LISTED RECORDS START
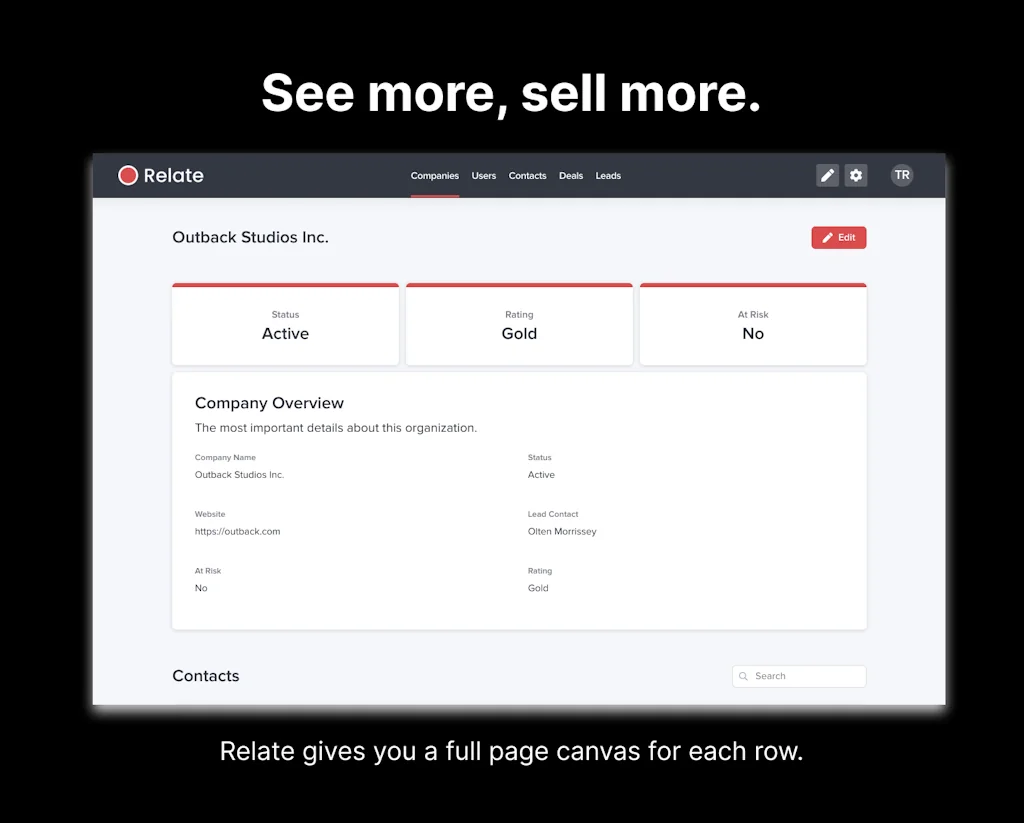Image resolution: width=1024 pixels, height=823 pixels.
Task: Click the Company Overview heading
Action: click(x=269, y=403)
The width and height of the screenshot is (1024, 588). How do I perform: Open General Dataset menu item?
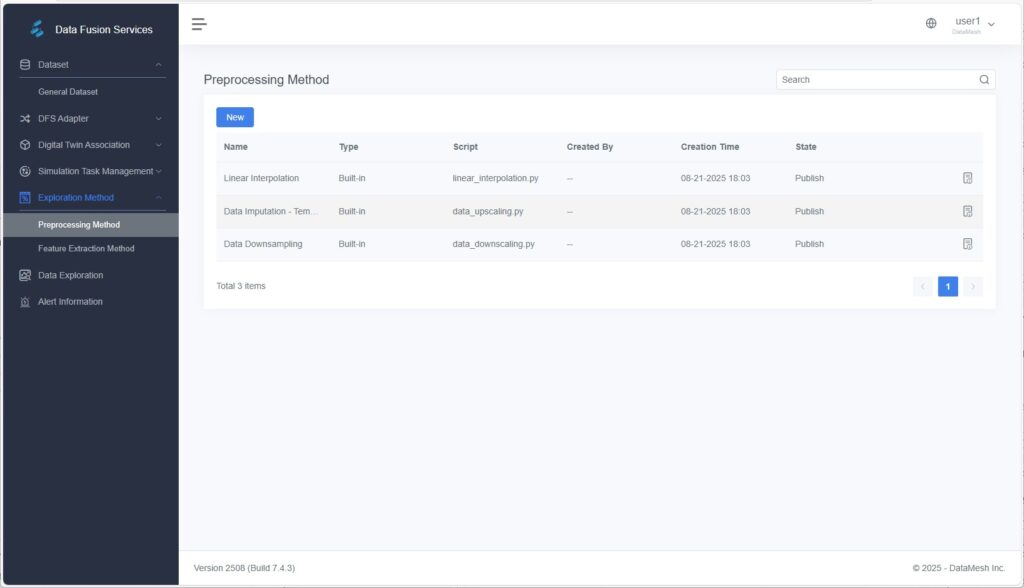68,92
LISTED RECORDS END
Line by line and exactly, reproduce the span from the line with "The width and" through the end of the data above, both ends included, with pictures left out.

▸ **OUTPUT OF THE EXERCISE**
The width and height of the screenshot is (1024, 588). How do I perform: Open General Dataset menu item?
68,92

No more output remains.